Stated goal: Rewrite the entries below, changing "info icon" to "information icon" and keeping everything else as it is. Leave the pictures out of your version.

------------------------------------------------------------

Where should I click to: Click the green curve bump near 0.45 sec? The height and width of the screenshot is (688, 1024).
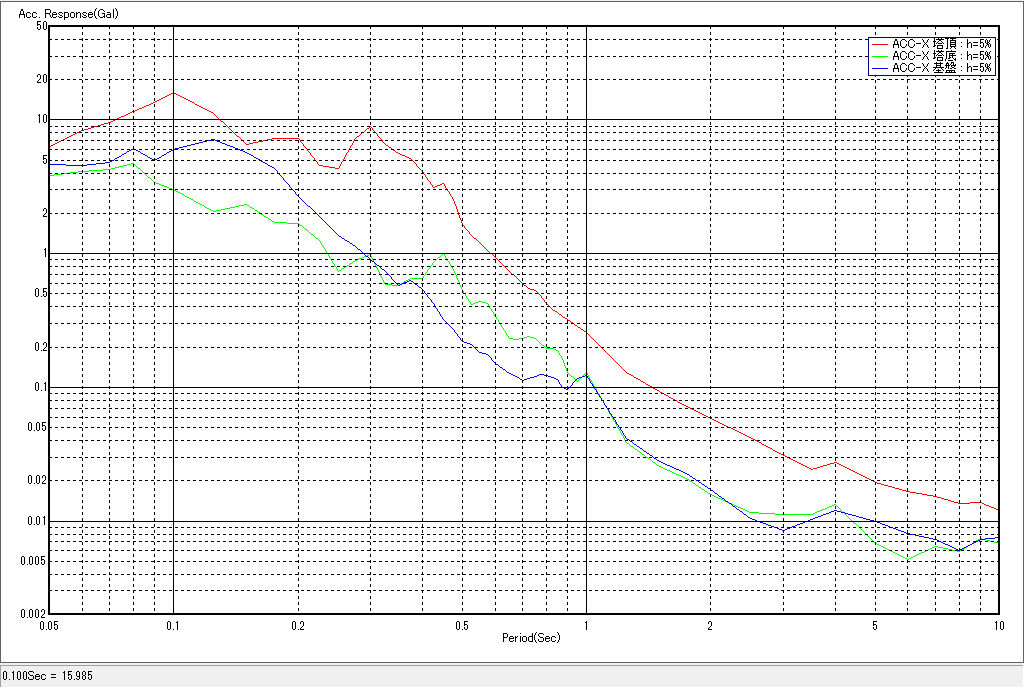pos(443,253)
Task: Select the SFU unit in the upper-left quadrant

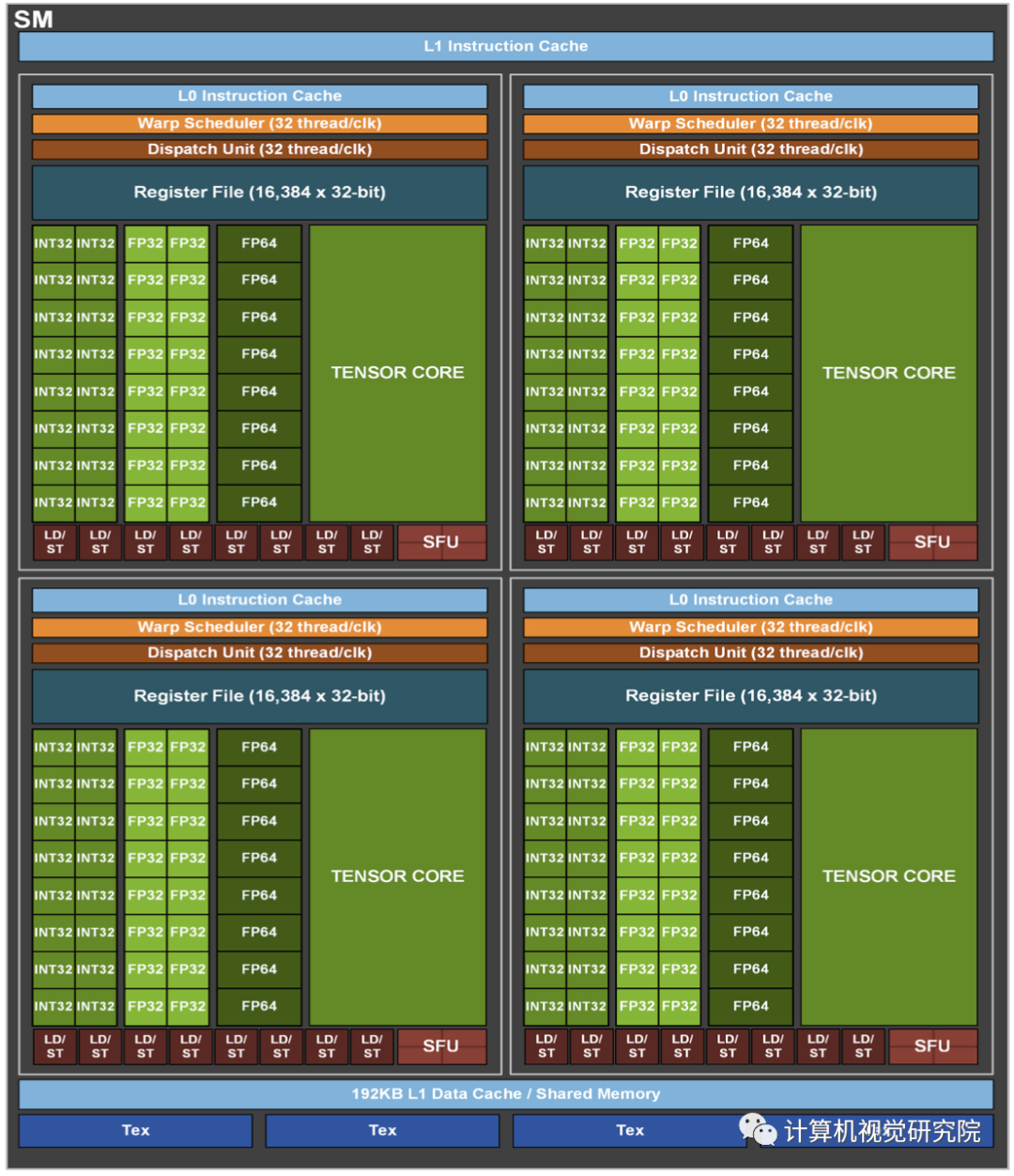Action: coord(441,542)
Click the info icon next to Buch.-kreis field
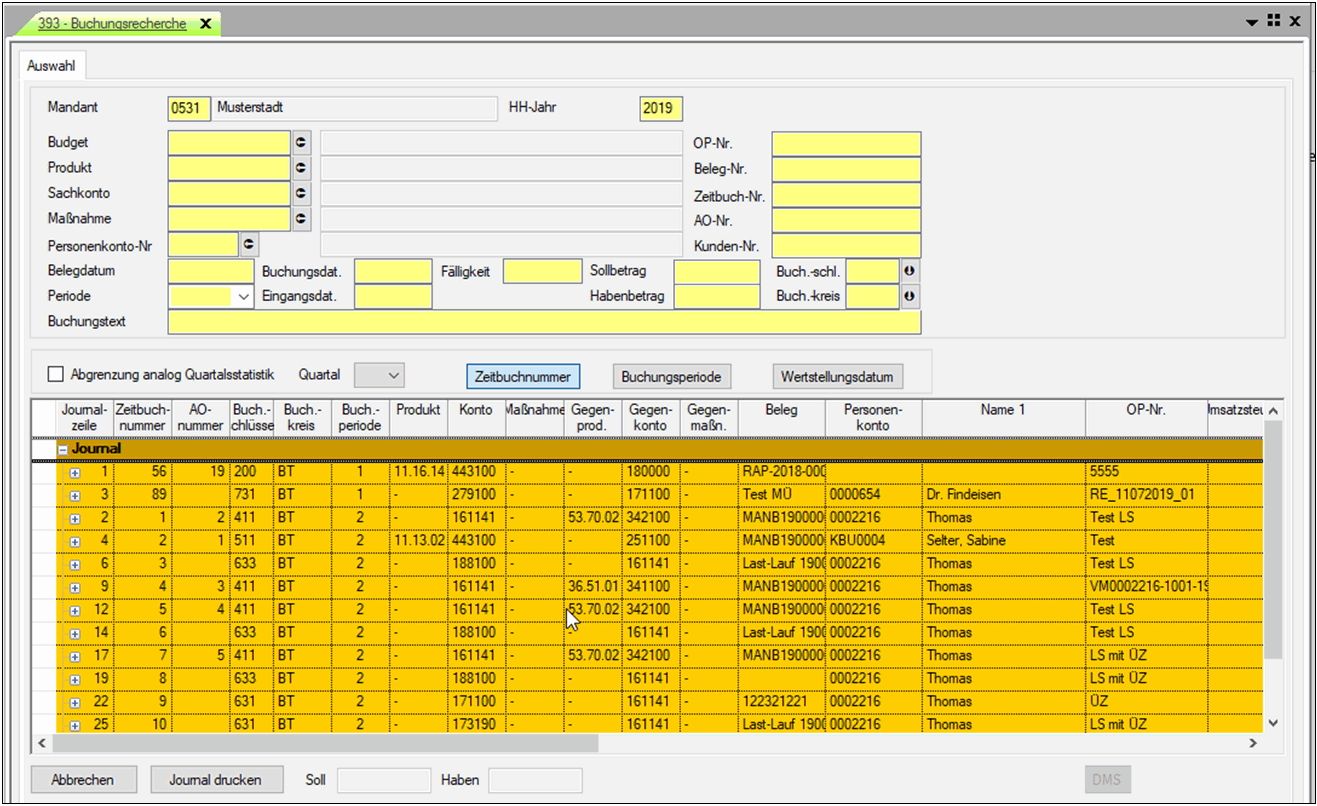Image resolution: width=1317 pixels, height=806 pixels. [x=910, y=296]
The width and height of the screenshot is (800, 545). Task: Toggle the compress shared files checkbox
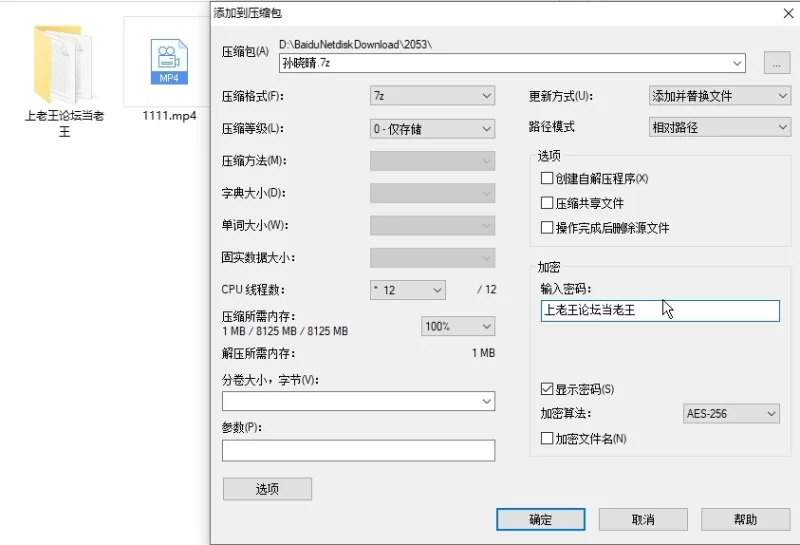click(547, 203)
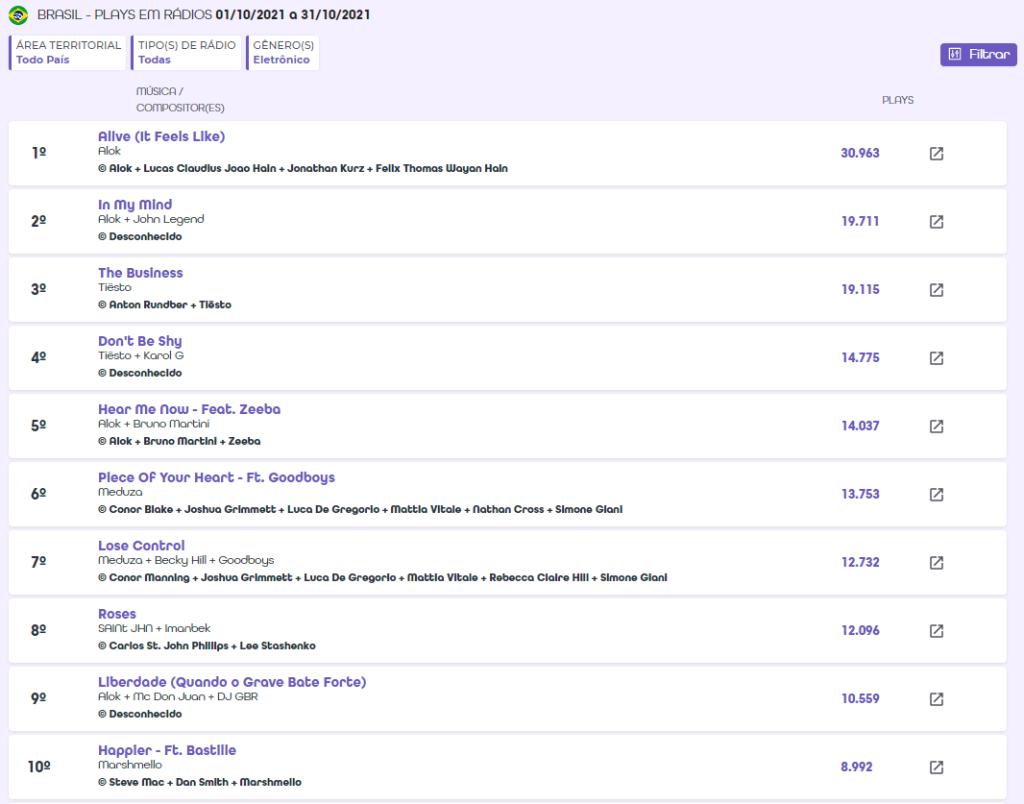Click the Roses song title
This screenshot has height=804, width=1024.
[x=117, y=614]
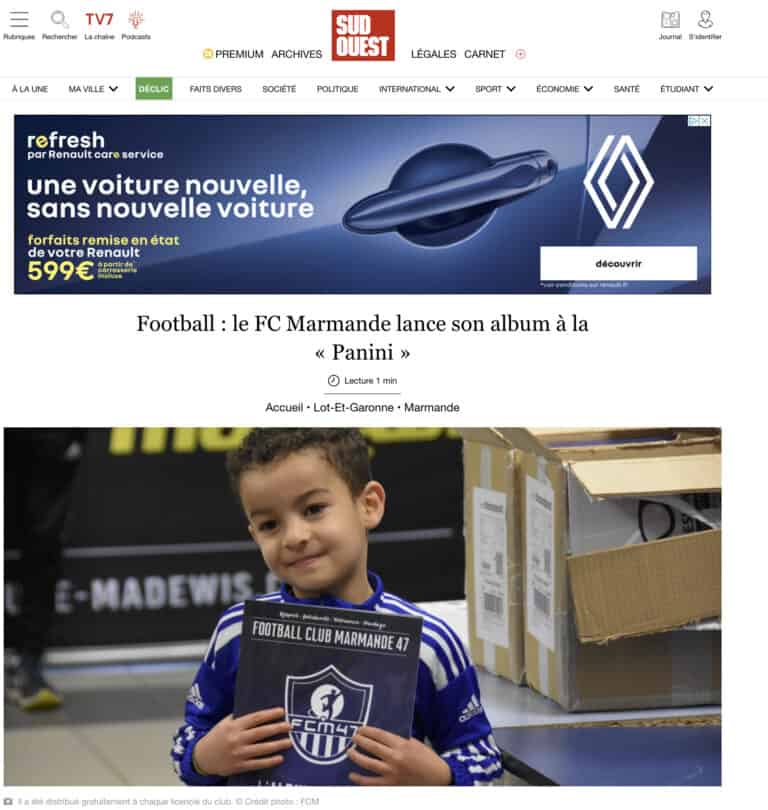Screen dimensions: 768x810
Task: Open the Faits Divers section
Action: (215, 89)
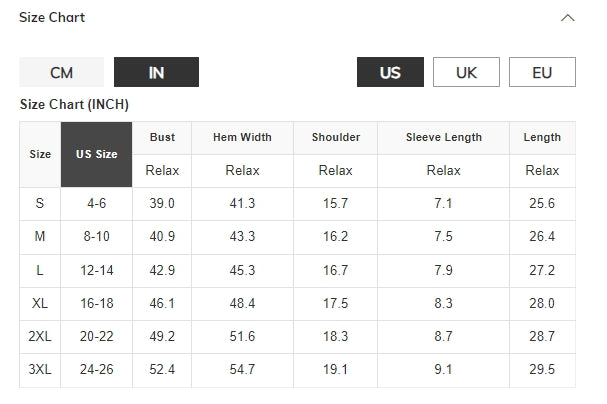Switch to EU sizing

[542, 73]
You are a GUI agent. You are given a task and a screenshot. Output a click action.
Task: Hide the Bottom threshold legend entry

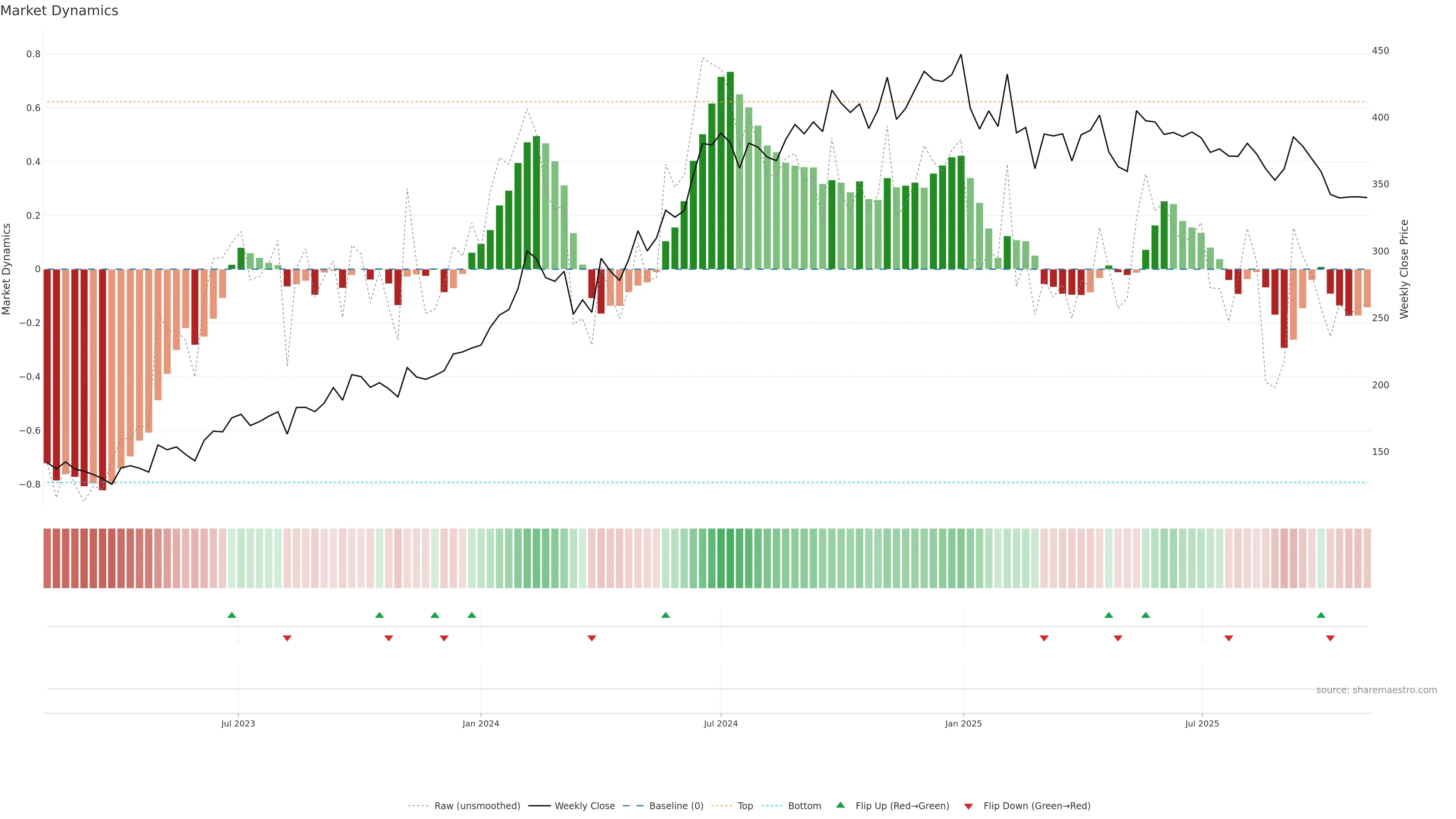coord(804,806)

------------------------------------------------------------

Reply:
Where should I click to: Click the green curve bump near 0.45 sec? The height and width of the screenshot is (688, 1024).
pos(443,253)
Task: Select the SFU unit in the upper-left quadrant

Action: coord(441,542)
Click the information icon next to Buch.-kreis field
Image resolution: width=1317 pixels, height=806 pixels. [x=910, y=296]
The width and height of the screenshot is (800, 545). Task: Toggle the compress shared files checkbox
click(547, 203)
Click the Roses song title
This screenshot has height=804, width=1024.
[x=117, y=614]
Screen dimensions: 768x810
Task: Open the Faits Divers section
Action: (215, 89)
Switch to EU sizing

[542, 73]
You are a GUI agent. You are given a task and a screenshot. Output a click action.
Task: Hide the Bottom threshold legend entry

coord(804,806)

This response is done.